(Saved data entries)
• • • • •

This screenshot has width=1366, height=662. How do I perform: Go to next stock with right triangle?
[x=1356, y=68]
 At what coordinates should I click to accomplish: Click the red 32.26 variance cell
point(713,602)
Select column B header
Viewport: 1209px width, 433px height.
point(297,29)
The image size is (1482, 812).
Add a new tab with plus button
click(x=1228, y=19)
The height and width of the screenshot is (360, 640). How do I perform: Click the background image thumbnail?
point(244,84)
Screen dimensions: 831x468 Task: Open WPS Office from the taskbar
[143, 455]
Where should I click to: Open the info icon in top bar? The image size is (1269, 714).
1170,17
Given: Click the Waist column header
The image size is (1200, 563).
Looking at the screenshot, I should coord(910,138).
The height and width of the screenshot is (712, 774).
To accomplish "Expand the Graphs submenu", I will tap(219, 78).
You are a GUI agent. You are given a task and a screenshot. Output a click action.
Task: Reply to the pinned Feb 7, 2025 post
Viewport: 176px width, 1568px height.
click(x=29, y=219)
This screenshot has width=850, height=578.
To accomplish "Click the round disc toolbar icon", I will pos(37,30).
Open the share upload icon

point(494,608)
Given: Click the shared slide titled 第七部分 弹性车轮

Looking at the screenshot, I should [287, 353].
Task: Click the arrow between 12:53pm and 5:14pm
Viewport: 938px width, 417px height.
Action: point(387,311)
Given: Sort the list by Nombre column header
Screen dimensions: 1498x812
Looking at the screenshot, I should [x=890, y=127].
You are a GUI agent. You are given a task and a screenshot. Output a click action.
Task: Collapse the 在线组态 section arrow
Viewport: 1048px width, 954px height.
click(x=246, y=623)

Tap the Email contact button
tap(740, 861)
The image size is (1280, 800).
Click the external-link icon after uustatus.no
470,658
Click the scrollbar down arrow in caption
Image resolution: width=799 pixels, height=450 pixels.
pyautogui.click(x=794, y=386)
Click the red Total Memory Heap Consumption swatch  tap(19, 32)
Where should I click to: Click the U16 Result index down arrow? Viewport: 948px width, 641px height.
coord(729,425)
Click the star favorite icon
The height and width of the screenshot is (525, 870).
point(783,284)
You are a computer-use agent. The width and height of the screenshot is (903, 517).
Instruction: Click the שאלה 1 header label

• • • • •

# Required work
Only the lines from the one containing "Where should I click to: Click" through the last line of the records are to be set down, exactly as they appear.

# Answer to the exercise
Where should I click to: Click the U16 Result index down arrow? Viewport: 948px width, 641px height.
coord(729,425)
Click the star favorite icon
The height and width of the screenshot is (525, 870).
point(783,284)
You are a computer-use agent. The width and height of the screenshot is (903, 517).
Instruction: Click the שאלה 1 header label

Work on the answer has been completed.